Collected data entries:
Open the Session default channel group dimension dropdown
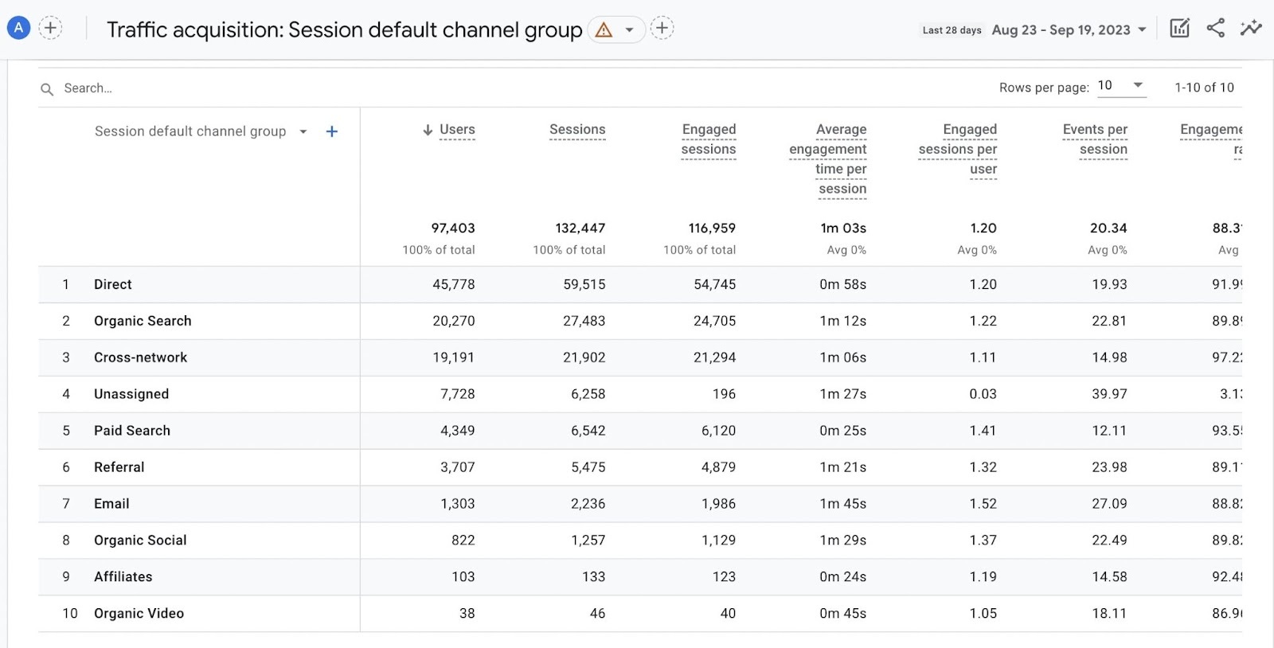point(303,132)
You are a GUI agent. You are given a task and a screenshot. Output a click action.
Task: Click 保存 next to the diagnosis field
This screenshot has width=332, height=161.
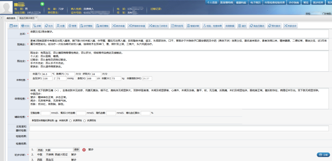tap(77, 150)
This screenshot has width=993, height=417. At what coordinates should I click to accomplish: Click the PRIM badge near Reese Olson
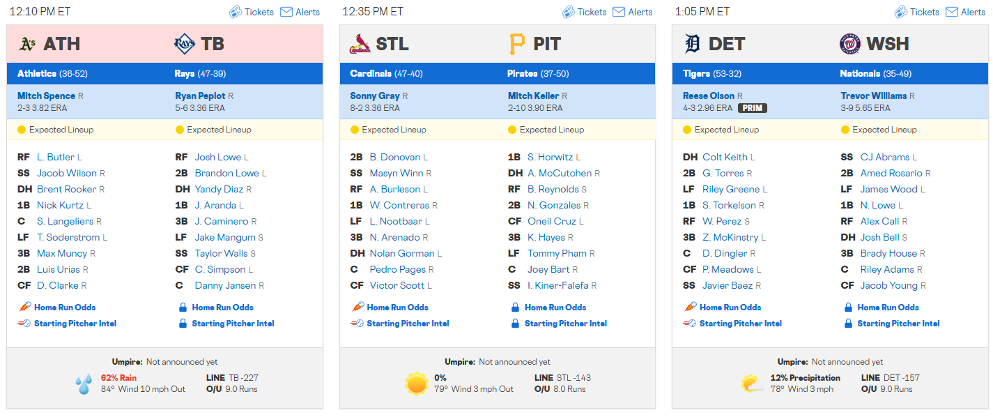point(753,108)
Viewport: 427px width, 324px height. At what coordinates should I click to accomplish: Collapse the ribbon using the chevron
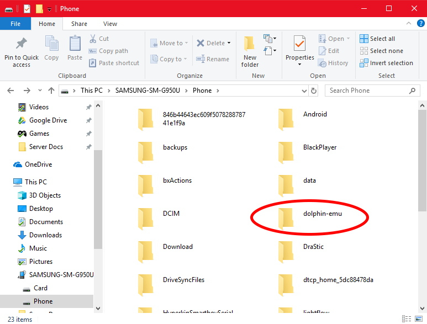(x=409, y=24)
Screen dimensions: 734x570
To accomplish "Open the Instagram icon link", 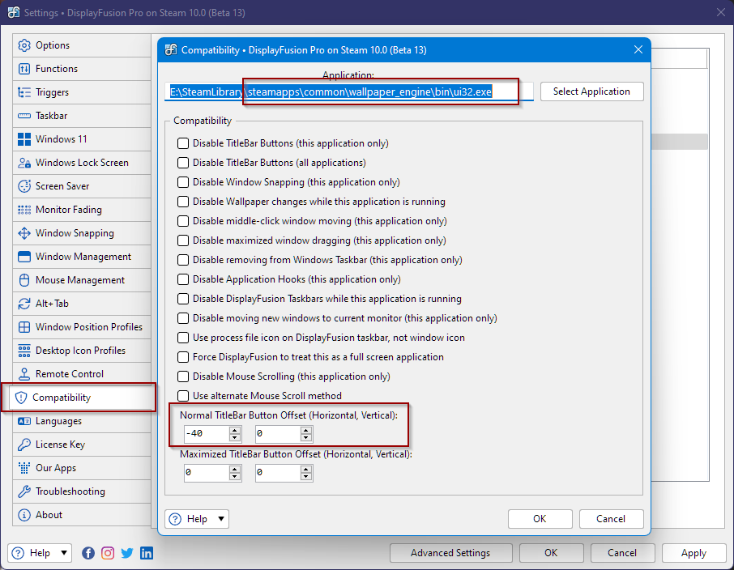I will pos(108,553).
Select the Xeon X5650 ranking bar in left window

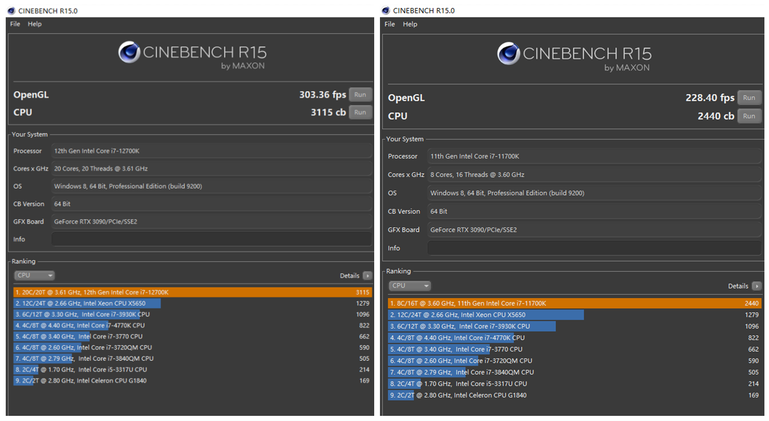tap(88, 303)
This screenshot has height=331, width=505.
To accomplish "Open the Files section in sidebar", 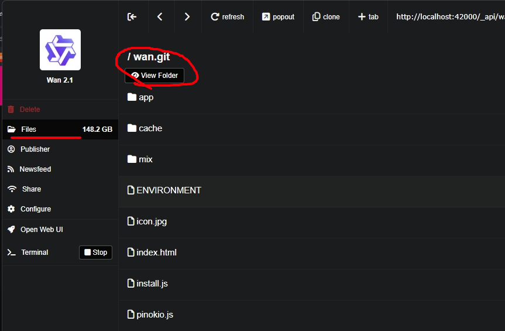I will tap(28, 129).
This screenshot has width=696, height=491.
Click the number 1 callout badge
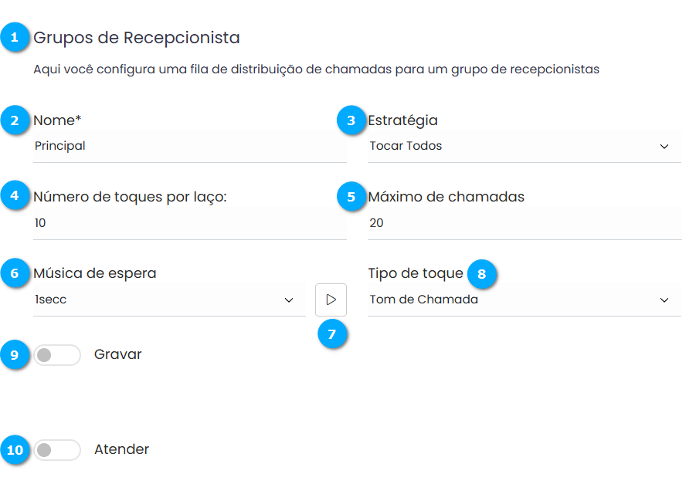tap(15, 37)
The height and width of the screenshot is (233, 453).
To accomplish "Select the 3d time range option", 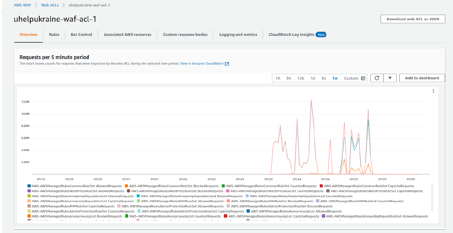I will pyautogui.click(x=324, y=78).
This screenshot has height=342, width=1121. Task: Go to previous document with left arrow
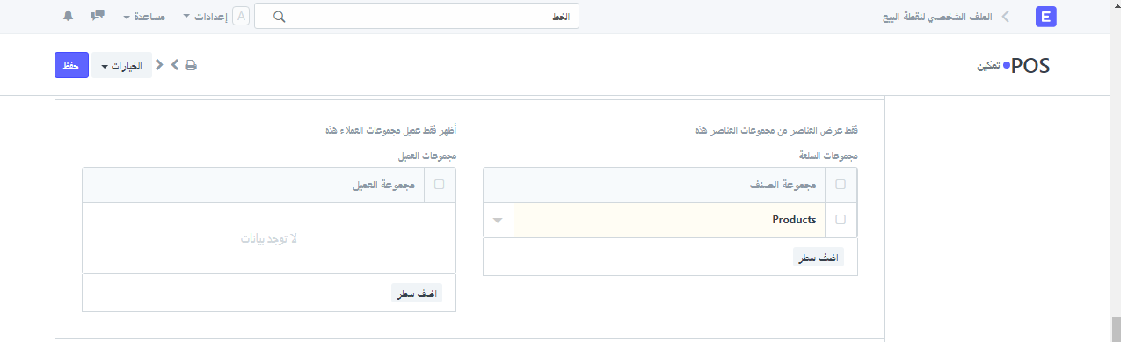pos(160,65)
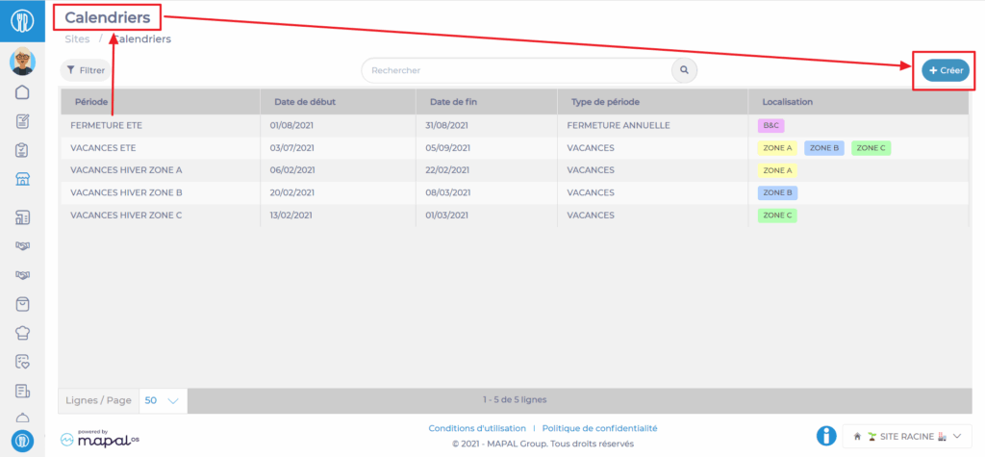This screenshot has width=985, height=457.
Task: Click the Créer button
Action: point(946,70)
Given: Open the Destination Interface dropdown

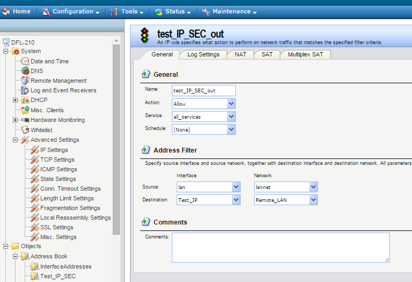Looking at the screenshot, I should 236,200.
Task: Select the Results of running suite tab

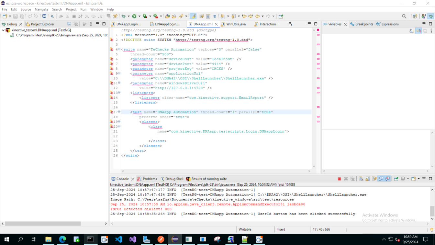Action: pos(209,179)
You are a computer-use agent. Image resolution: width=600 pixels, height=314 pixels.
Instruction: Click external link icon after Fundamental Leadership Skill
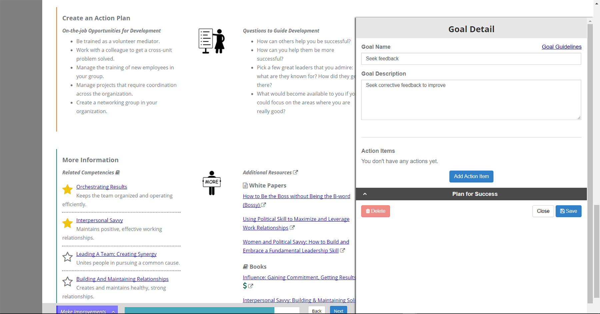coord(342,250)
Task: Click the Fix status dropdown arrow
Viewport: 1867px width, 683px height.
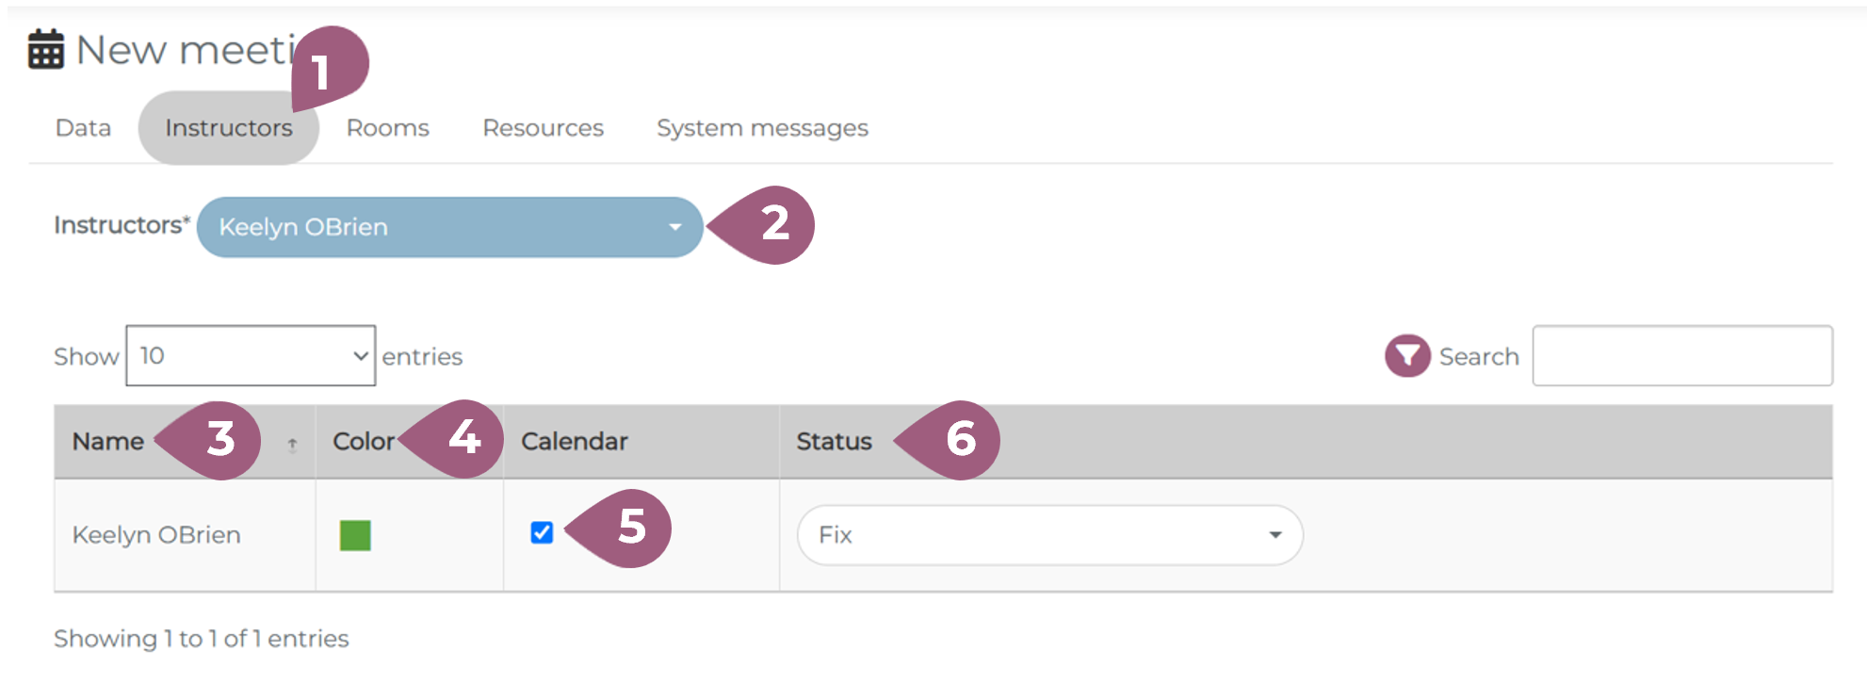Action: (x=1274, y=535)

PROBLEM TO SOLVE: Nothing but the lines from the one holding "Instruction: Click external" through the last line of the entries should be written out, exactly and inclusively, minus the pictures.

TASK SOLUTION:
Instruction: Click external link icon after Fundamental Leadership Skill
coord(342,250)
Task: Click the Fix status dropdown arrow
Viewport: 1867px width, 683px height.
Action: (x=1274, y=535)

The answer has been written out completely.